I work with people (all middle managers) who love Loveable because they can type a two sentence description of an app and it will immediately vomit something into existence. But the code it generates is an absolute disaster and the UIs it designs (which is supposed to be its main draw) is some of the most generic crap I’ve ever seen.
0/10, do not recommend.
Who actually tried this?
A handful of people - https://mastodon.social/tags/noltosocial
or anywhere. Job descriptions for example.
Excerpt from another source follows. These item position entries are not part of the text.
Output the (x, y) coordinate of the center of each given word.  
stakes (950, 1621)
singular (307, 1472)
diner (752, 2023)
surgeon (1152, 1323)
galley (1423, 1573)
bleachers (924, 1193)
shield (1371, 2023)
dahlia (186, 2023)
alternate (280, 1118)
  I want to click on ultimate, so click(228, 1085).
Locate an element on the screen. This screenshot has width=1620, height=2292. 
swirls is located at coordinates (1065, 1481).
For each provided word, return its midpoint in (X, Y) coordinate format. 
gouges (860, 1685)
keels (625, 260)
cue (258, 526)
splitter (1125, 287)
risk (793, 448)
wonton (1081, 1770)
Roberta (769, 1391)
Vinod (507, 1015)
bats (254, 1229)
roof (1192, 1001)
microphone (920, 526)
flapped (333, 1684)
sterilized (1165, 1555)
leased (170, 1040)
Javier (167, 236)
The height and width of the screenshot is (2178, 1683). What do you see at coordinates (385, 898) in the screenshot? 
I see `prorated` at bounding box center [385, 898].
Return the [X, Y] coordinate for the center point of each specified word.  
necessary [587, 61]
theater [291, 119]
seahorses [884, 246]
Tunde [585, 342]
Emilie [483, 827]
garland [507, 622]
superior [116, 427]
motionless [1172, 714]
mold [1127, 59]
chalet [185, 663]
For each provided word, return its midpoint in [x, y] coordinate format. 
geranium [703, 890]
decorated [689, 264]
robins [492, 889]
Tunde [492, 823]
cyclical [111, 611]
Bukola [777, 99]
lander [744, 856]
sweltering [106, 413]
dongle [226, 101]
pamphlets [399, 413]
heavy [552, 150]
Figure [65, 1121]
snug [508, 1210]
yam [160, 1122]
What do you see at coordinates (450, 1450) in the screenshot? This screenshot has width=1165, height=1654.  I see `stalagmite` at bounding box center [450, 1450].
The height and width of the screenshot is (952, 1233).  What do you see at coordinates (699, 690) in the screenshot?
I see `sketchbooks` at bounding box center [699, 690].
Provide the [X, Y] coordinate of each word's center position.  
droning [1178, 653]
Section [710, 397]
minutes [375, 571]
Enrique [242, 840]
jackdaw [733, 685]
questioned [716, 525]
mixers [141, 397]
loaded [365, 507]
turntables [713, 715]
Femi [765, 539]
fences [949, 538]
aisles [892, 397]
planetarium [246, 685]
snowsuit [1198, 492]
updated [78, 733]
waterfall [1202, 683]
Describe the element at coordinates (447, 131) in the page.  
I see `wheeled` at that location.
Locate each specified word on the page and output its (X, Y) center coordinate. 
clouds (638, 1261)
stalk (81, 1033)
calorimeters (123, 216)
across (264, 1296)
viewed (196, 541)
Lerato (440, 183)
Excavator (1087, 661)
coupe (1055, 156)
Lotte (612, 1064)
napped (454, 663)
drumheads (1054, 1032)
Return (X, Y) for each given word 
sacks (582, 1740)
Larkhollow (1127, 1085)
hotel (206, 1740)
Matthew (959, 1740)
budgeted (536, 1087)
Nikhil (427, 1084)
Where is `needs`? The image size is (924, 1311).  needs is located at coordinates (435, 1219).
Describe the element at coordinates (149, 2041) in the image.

Got a job application this with a one line cover letter “Iam interested to work with u are company” it was kinda refreshing to see that instead of a whole page of slop, like most of them are these days.
I think for someone that is very knowledgeable In a project they would probably somehow now if there is vibe coding. I think this will affect brand new projects but not that much of the older codebase. Even think it might enable finding old bugs in old open source codebase.
You are more optimistic than the maintainers of those older projects that have started to ban LLM generated bug reports. They tend to be a waste of time for the maintainers (e.g.: cURL project).
Open source is not only about publishing code: it’s about quality, verifiable, reproducible code at work. If LLMs can’t do that, those “vibe coding” projects will hit a hard wall. Still, it’s quite clear they badly impact the FOSS ecosystem.
This isn’t the problem with the AI, it’s the problem with the user. If you don’t know enough to select the library and make the AI use it, maybe you were never gonna finish the project without AI anyway.